Google e Facebook sanno se guardi un sito porno: lo studio di New media & society

Quando visiti un sito porno e quando scegli il film per adulti che vorresti vedere. A rivelarlo è un nuovo studio pubblicato sulla rivista scientifica New media & society, che ha analizzato le modalità di tracciamento usate sui siti a luci rosse, anche quando si naviga in incognito.

Gli autori dello studio hanno esaminato 22.484 siti per adulti e hanno rivelato che il 93 percento di loro divulga informazioni a terzi. In particolare, le informazioni sono divulgate a Google, che monitora il 74 percento di queste pagine, seguito da Oracle ( che controlla il 24 percento) e a Facebook (il 10 percento).

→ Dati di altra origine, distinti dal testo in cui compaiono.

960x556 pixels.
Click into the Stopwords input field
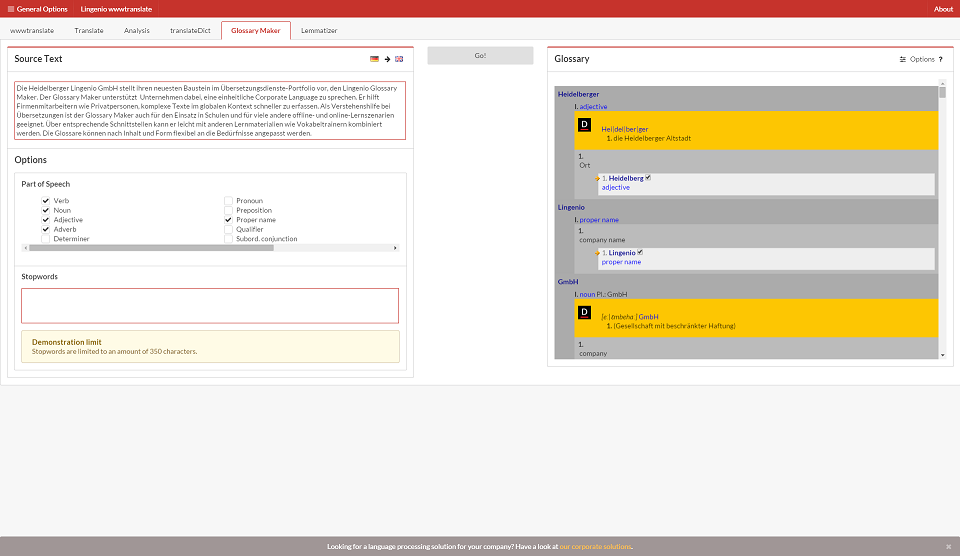(210, 305)
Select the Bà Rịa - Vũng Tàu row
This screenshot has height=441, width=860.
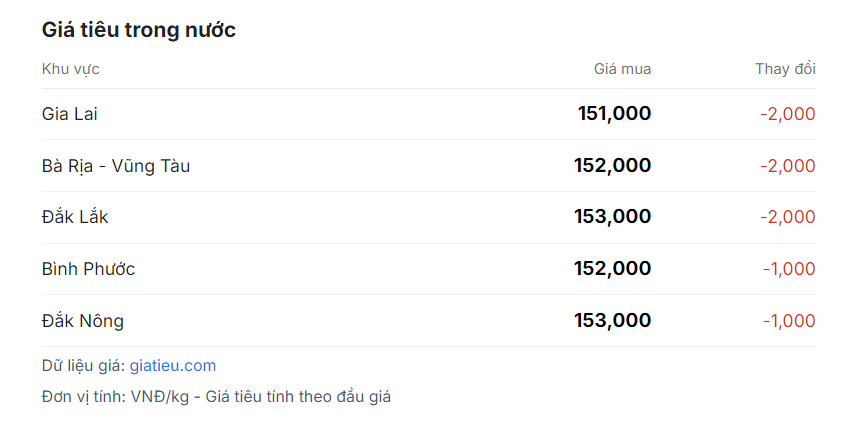point(429,166)
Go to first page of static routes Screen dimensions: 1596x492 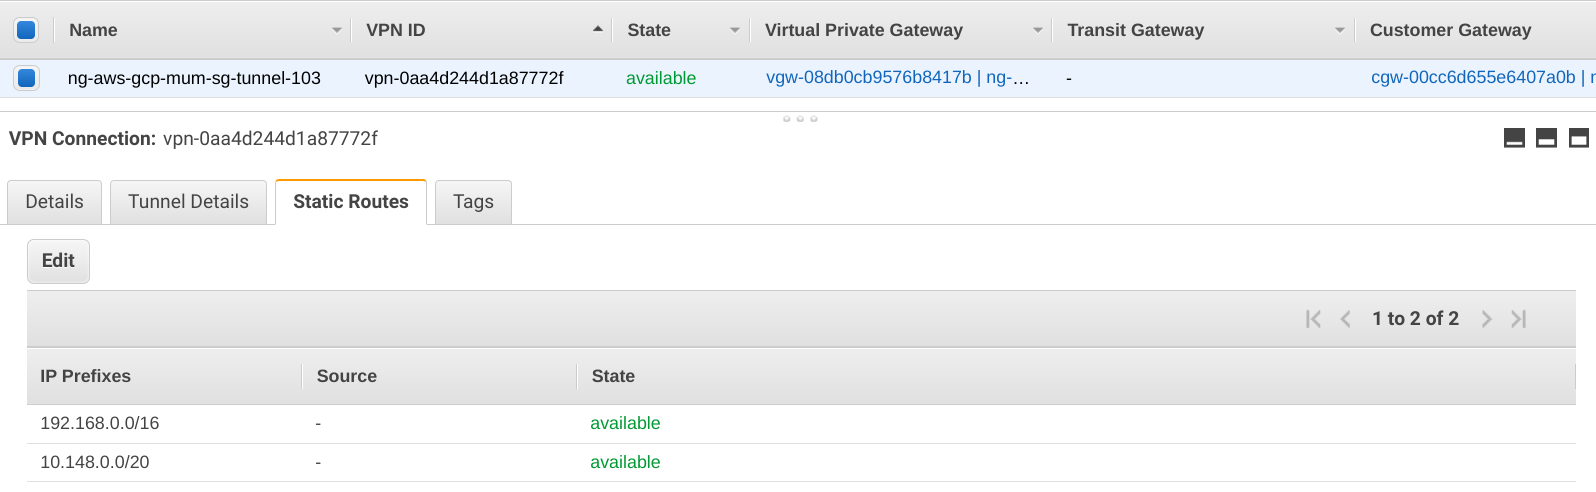point(1313,319)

Il monitoraggio delle informazioni costituisce un pericolo reale, scrivono gli studiosi, visto che il 45 percento degli url dei siti porno possono rivelare le preferenza sessuali degli utenti perché mostrano la natura del contenuto.

“Chiunque è a rischio quando questi dati diventano accessibili senza il consenso dell’utente, e quindi possono essere potenzialmente usati contro di loro”, scrivono gli autori. E i problemi, proseguono, “sono ancora più elevati per popolazioni vulnerabili il cui consumo di porno può essere classificato come non-canonico o contrario alla loro immagine pubblica”.

“Il consumo di porno costituisce un particolare tipo di dati che, con molta probabilità, gli utenti vorrebbero mantenere privati”, scrivono gli studiosi. Anche perché “in alcune società la rivelazione di queste informazioni minaccia la sicurezza e l’autonomia”.

Una difesa dei colossi di Internet è arrivata sul New York Times. Google ha chiarito che impedisce la pubblicità mirata basata sulle preferenze sessuali dell’internata e ha specificato che non rende note informazioni che potrebbero fare risalire all’identità dell’individuo. E Facebook ha fatto lo stesso.

Tuttavia, evidenzia lo studio, anche se il colosso di Mark Zuckerberg e quello di Mountain View non usano direttamente le informazioni, è probabile che vengano “rubate” da terzi.